While it is a matter of course that the toner is required to be good in not 
only fixability but also the anti-blocking property, developing ability, 
transferability, cleanability, etc. The existing toners have one or more 
drawbacks like the following. Many toners fusible at relatively low 
temperatures tend to cake or agglomerate during storage or standing in a 
copying machine. Most toners become worse in triboelectric property and 
flow property with the variation of environmental humidity. At repeated 
and continuous image development, most toners, carriers and photoconductor 
surfaces usually deteriorate due to the mutual collision and adhesion. 
This results in variation of developed image density and increased 
background optical density, thus degrading image quality. Moreover, if 
amounts of most toners adhering to the latent-image-bearing photosensitive 
member surface are increased for the purpose of increasing developed image 
density, the background optical density usually increases, that is, the 
so-called fogging occurs.
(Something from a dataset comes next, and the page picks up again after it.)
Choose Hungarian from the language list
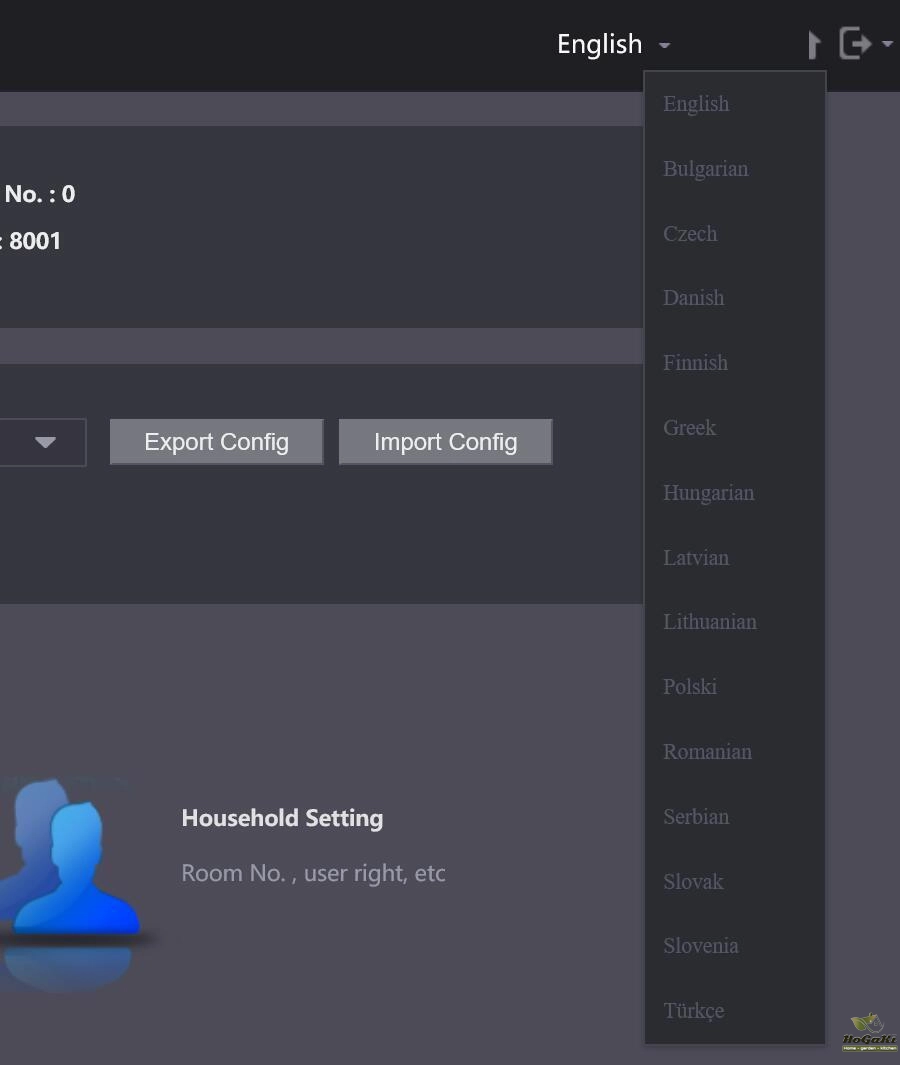The width and height of the screenshot is (900, 1065). [708, 493]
Such being the case, a toner is desired which is 
excellent in those various properties as well as suitable for fixation 
with a hot roller. 
SUMMARY OF THE INVENTION 
The primary object of this invention is to provide a process for producing 
a toner surmounting the above stated drawbacks and having superior 
physical and chemical properties. 
Another object of this invention is to provide a process for producing a 
toner which is successfully fixable with a hot roller and in particular is 
good in anti-offset property. 
Still another object of this invention is to provide a process for 
producing a toner which is suited for fixing with a hot roller and 
exhibits a good and stable chargeability throughout operating time, giving 
clear, fog-free images. 
Another object of this invention is to provide a process for producing a 
toner which is suited for hot-roller fixing, superior in flowability and 
in impact resistance, and which does not agglomerate. 
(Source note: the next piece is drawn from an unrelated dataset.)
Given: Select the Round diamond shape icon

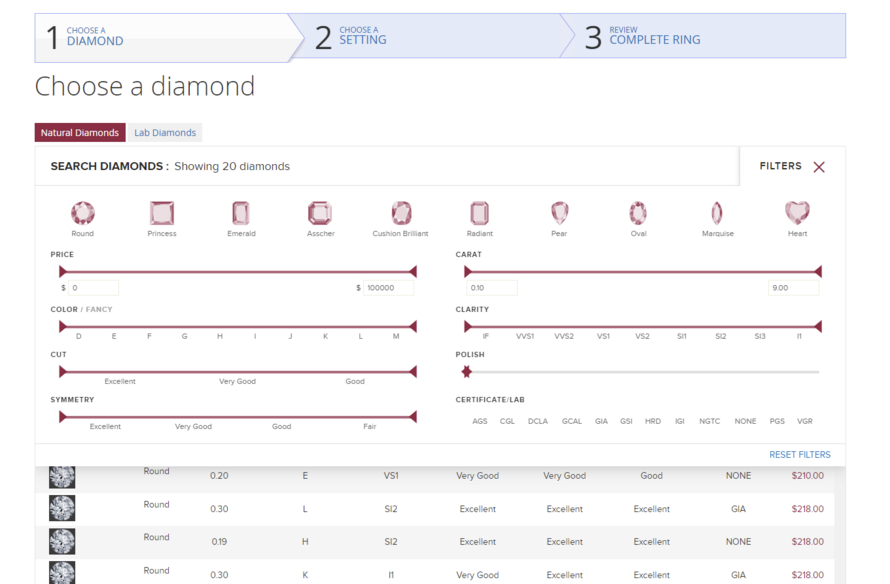Looking at the screenshot, I should tap(83, 213).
Another object of this invention is to provide a process for producing a 
toner which is suited for hot-roller fixing and leaves the least amount of 
staining substance on the toner-carrying member surface or on the 
latent-image-bearing photoconductor surface. 
Another object of this invention is to provide a process for producing a 
magnetic toner which is suited for hot-roller fixing and serves as a 
magnetic developer exhibiting adequate magnetism uniformly distributed in 
all its particles. 
With these and other objects in view, the invention consists of a process 
for producing a toner by melt-blending at least a colorant and a polymer 
and finely pulverizing the resulting mixture after cooling, characterized 
in that the polymer is a crosslinked resin having a ratio of 
weight-average molecular weight to number-average molecular weight (Mw/Mn) 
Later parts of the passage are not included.